> [ACTIVITY]: Transcribe only the lines in the data below falling between the line with "This screenshot has height=399, width=670." and the line with "the TIMESTAMP card", including those two lines, and leave out any picture.

> [INFORMATION SHOWN]:
· · · · · · ·

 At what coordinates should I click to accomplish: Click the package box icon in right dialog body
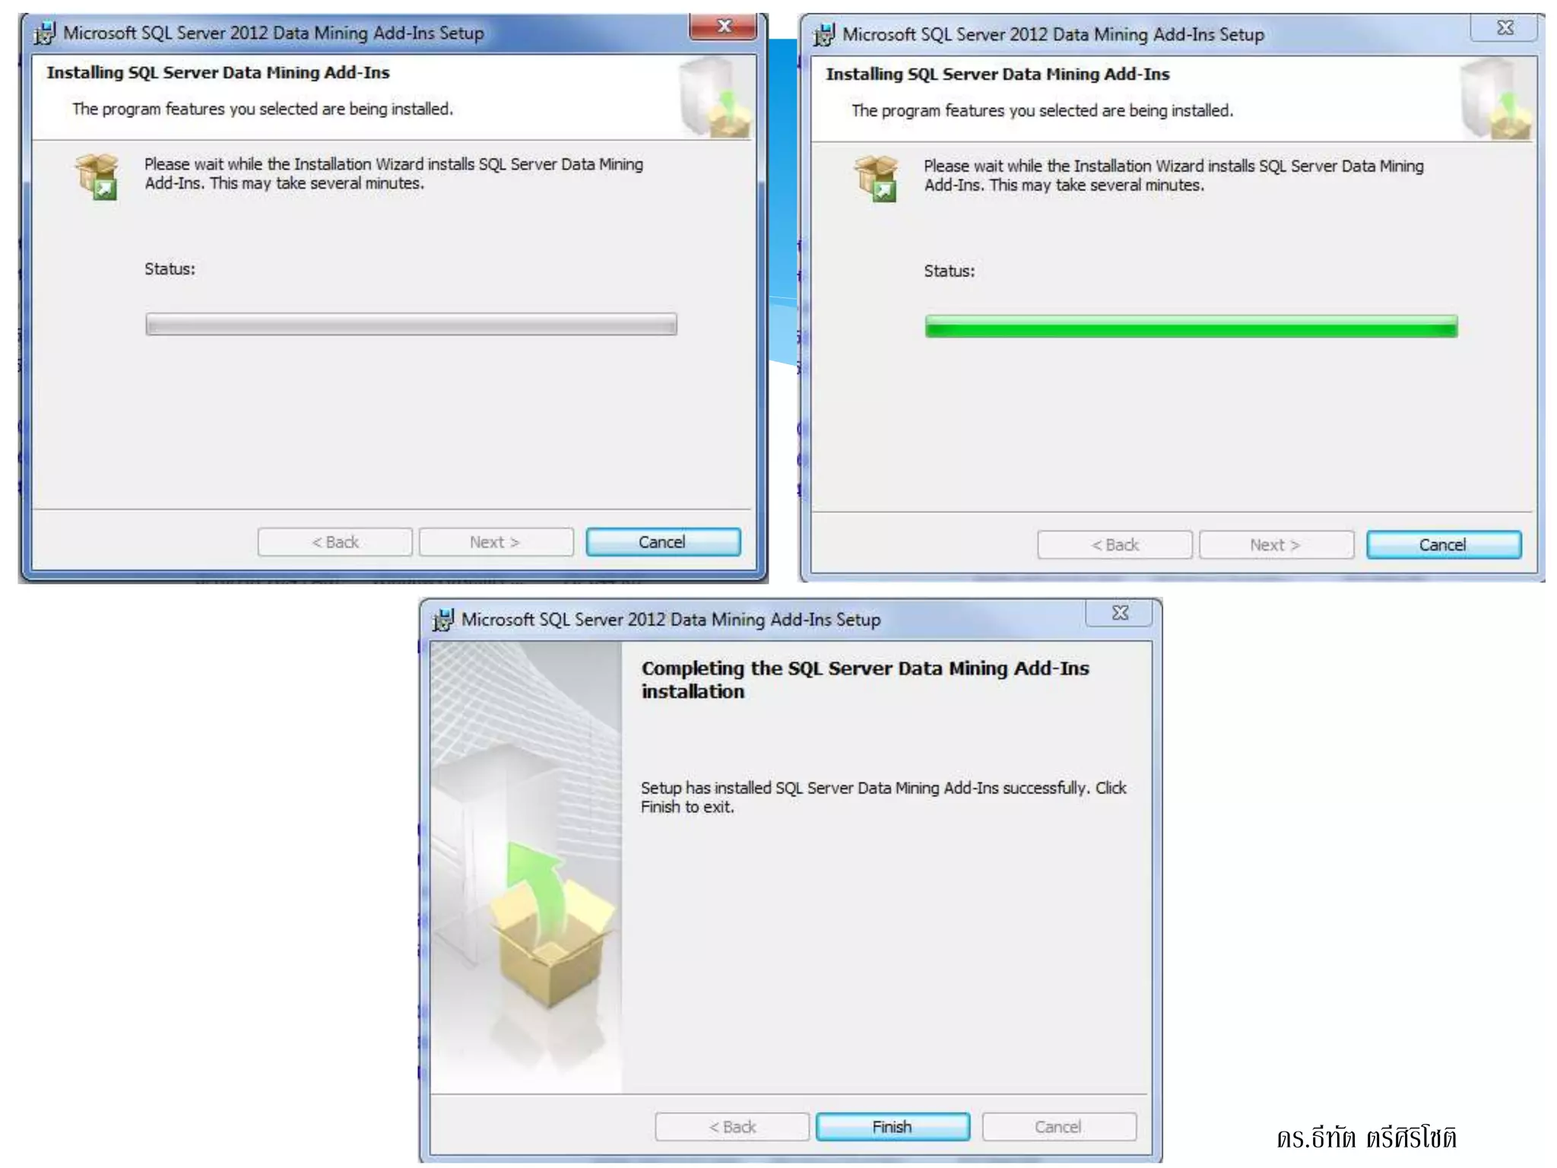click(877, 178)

· · · · · · ·

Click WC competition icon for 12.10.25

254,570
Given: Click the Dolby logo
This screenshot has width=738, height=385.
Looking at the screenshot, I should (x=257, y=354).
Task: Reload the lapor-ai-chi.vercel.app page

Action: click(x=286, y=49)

· · · · · · ·

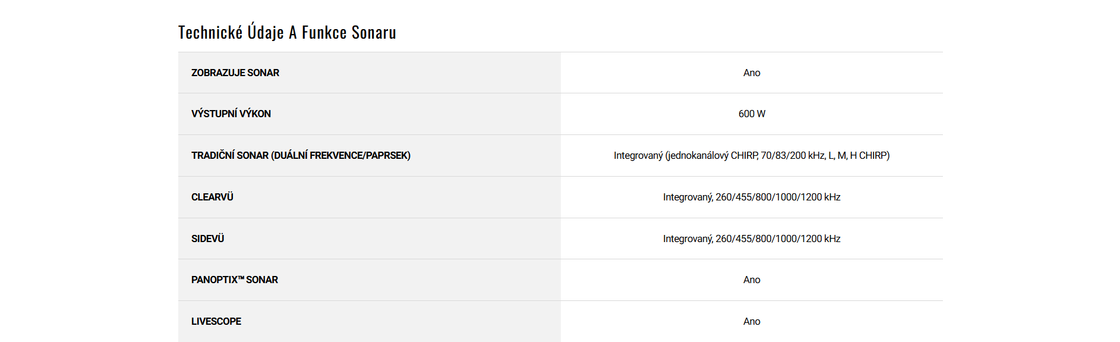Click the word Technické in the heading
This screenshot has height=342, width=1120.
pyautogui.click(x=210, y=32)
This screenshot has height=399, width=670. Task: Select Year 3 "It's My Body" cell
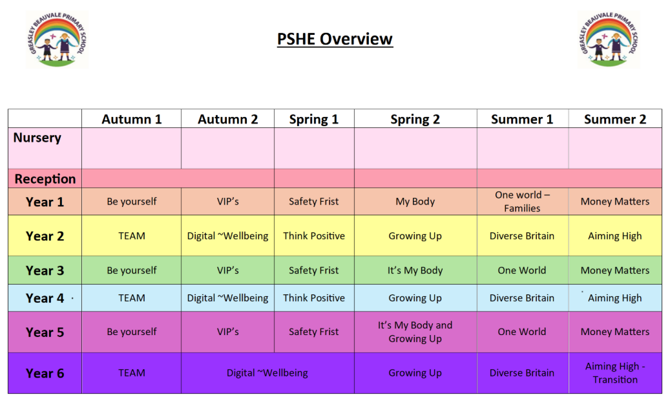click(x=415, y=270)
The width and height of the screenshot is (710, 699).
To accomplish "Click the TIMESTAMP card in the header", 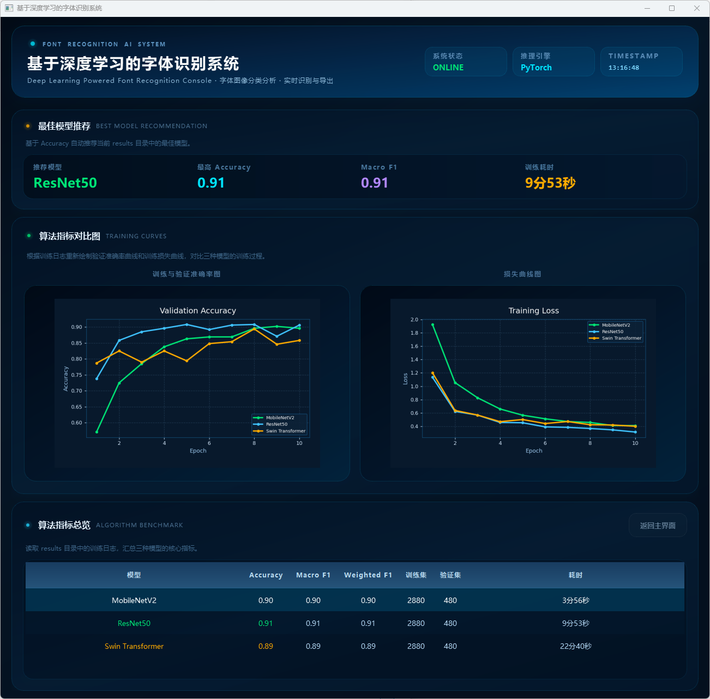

· · · · · · ·

> [RESULT]:
This screenshot has height=399, width=670. Task: Select Year 3 "It's My Body" cell
click(x=415, y=270)
The width and height of the screenshot is (710, 699).
To accomplish "Click the TIMESTAMP card in the header", 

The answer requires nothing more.